▶ Instructions:
1. In one to three sentences, explain why the writer of the commentary on the APC crisis says the survival of a strong political party matters to the country.
2. Pick up the commentary on the APC crisis right after its last sentence and keep writing it.

▶ Selected passage:
——

At the first sign of the storm darkening the sky, there would be a scramble by its members to find shelter elsewhere. The umbrella might come in handy to the discomfiture of the party and its leaders. You would recall that some of the foundation members of the party ditched it at the critical time during the 2019 general elections season and returned to PDP – and almost made Buhari a one-term president. PDP is waiting for the party to implode. It seems to me that the APC leaders, casting around for a scapegoat, might, in the end give that party the pleasure of recovering its former members and gathering them safe and sound under the umbrella.
We need prayers warriors to save APC from imploding. The rest of us would do well not to gloat over the crisis in APC because it might lead it down the garden path towards the sunset. The survival of a strong political party is important to our political health as a modern nation because it would challenge leaders of other political parties to strive to build strong parties that can offer credible leadership to our dear country.
I have no particular interest in the survival of APC as such but I know that as the ruling party, its survival may hold the key to the stability in our political parties and, consequently, in our national politics. That is one good reason why the bickering, the sack and the counter-sack in the party should be a matter of serious concern to all those who thought that the leaders of a ruling party ought to take their leadership responsibilities much more seriously and behave more decently.
My interest in the survival of a major political party, APC or PDP, or any other political party is purely patriotic. I have a patriotic interest in growing our democracy through a stable ruling political party able to drive our national development through an honest execution of its manifesto. No modern nation, let alone one with pretensions to democratic ideals, can make meaningful progress in human and resource development if its political leaders continue to define their exalted positions purely in terms of what each person stands to profit from the system.

——

▶ Supplied information:

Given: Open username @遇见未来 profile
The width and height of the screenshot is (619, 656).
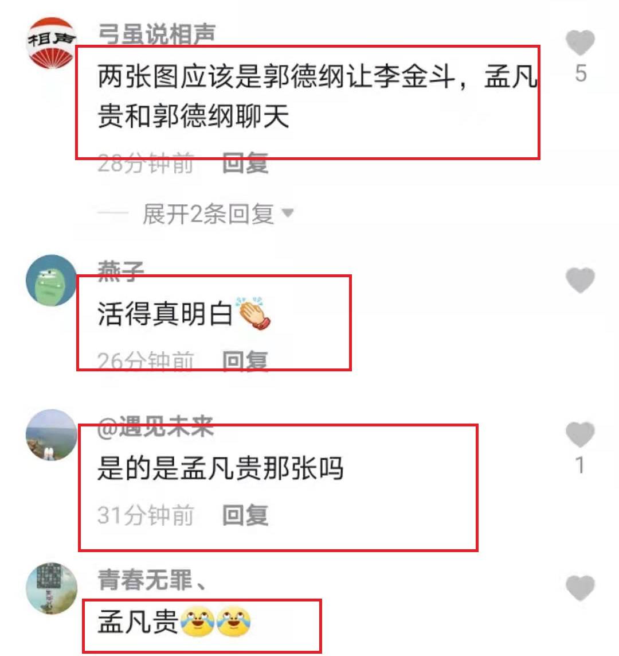Looking at the screenshot, I should pos(155,426).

——

▶ Results in order:
1. A strong party that survives would push the leaders of other parties to build strong parties of their own that can offer credible leadership. And because the APC is the ruling party, its survival may hold the key to stability in the political parties and, in turn, in national politics.

2.
I cannot be tired of preaching the gospel of stability in our political party system because without it, we are trying rather too hard to build and grow our democracy on shifting sand. Party desertion at convenient times in our kind of party politics is inevitable but that does not make it right. It weakens the party system. It is not such a good idea for our country that in every general election season, the politicians trade places for a serving of amala and ewedu soup. Each politician feels he is doing no more than exercising his constitutional right for free movement and free association when he moves from one party to another. Today, very few of our politicians have remained in the same party they joined in 1998/99. Such fluidity in the system makes it unstable and our political parties mere assemblage of men and women driven by their greed for power.
The fate of APC is in the hands of its three leaders: President Buhari, Senator Ahmed Bola Tinubu, national leader of the party and, of course, Adams Oshiomhole, national chairman of the party. Can they prevent the party from imploding?